Task description>
Copy each of the following rows word for word, with no changes.

Given data>
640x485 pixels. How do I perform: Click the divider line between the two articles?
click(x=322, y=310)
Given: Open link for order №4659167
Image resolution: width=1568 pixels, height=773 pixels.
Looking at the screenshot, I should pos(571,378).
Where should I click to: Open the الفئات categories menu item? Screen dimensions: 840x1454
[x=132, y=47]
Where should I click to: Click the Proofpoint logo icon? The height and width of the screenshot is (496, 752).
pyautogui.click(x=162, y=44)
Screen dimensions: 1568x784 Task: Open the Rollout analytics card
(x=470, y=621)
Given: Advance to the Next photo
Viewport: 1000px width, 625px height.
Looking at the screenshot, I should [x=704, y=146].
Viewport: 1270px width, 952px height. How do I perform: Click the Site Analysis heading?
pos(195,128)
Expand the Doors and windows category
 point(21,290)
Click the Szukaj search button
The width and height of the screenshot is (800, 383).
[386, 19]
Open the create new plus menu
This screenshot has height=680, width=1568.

Correct output>
640x485 pixels. How do I perform: Click the divider line between the two articles?
click(x=322, y=310)
Given: Open link for order №4659167
Image resolution: width=1568 pixels, height=773 pixels.
Looking at the screenshot, I should pos(571,378).
Where should I click to: Open the الفئات categories menu item? Screen dimensions: 840x1454
[x=132, y=47]
Where should I click to: Click the Proofpoint logo icon? The height and width of the screenshot is (496, 752).
pyautogui.click(x=162, y=44)
Screen dimensions: 1568x784 Task: Open the Rollout analytics card
(x=470, y=621)
Given: Advance to the Next photo
Viewport: 1000px width, 625px height.
Looking at the screenshot, I should [x=704, y=146].
Viewport: 1270px width, 952px height. How do I perform: Click the Site Analysis heading?
pos(195,128)
Expand the Doors and windows category
 point(21,290)
Click the Szukaj search button
The width and height of the screenshot is (800, 383).
[386, 19]
Open the create new plus menu
This screenshot has height=680, width=1568.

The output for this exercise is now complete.